■ **PROBLEM TO SOLVE**: Copy the rows below word for word, from the line with "Given: Open the IT管理者用をダウンロード dropdown" up to and including the line with "Looking at the screenshot, I should 776,156.". Leave the pictures out of your copy.

■ **PROVIDED RECORDS**:

-=-=-

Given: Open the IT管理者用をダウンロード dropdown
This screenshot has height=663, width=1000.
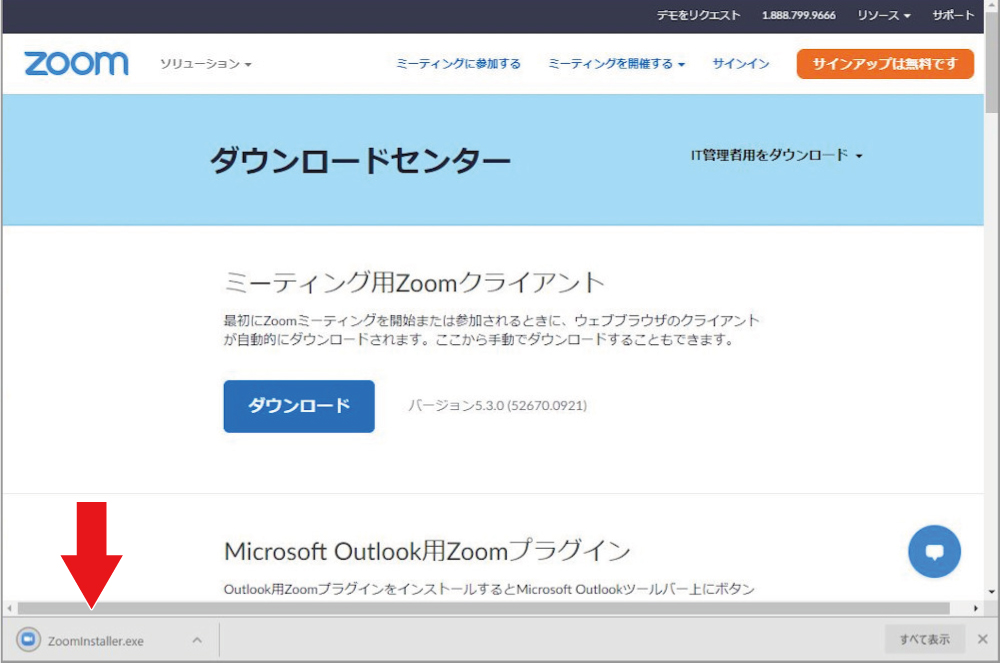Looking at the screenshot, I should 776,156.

-=-=-

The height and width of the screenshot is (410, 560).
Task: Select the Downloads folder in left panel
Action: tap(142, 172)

-=-=-

■ **FINISHED TASK**:
Given: Open the IT管理者用をダウンロード dropdown
This screenshot has height=663, width=1000.
Looking at the screenshot, I should 776,156.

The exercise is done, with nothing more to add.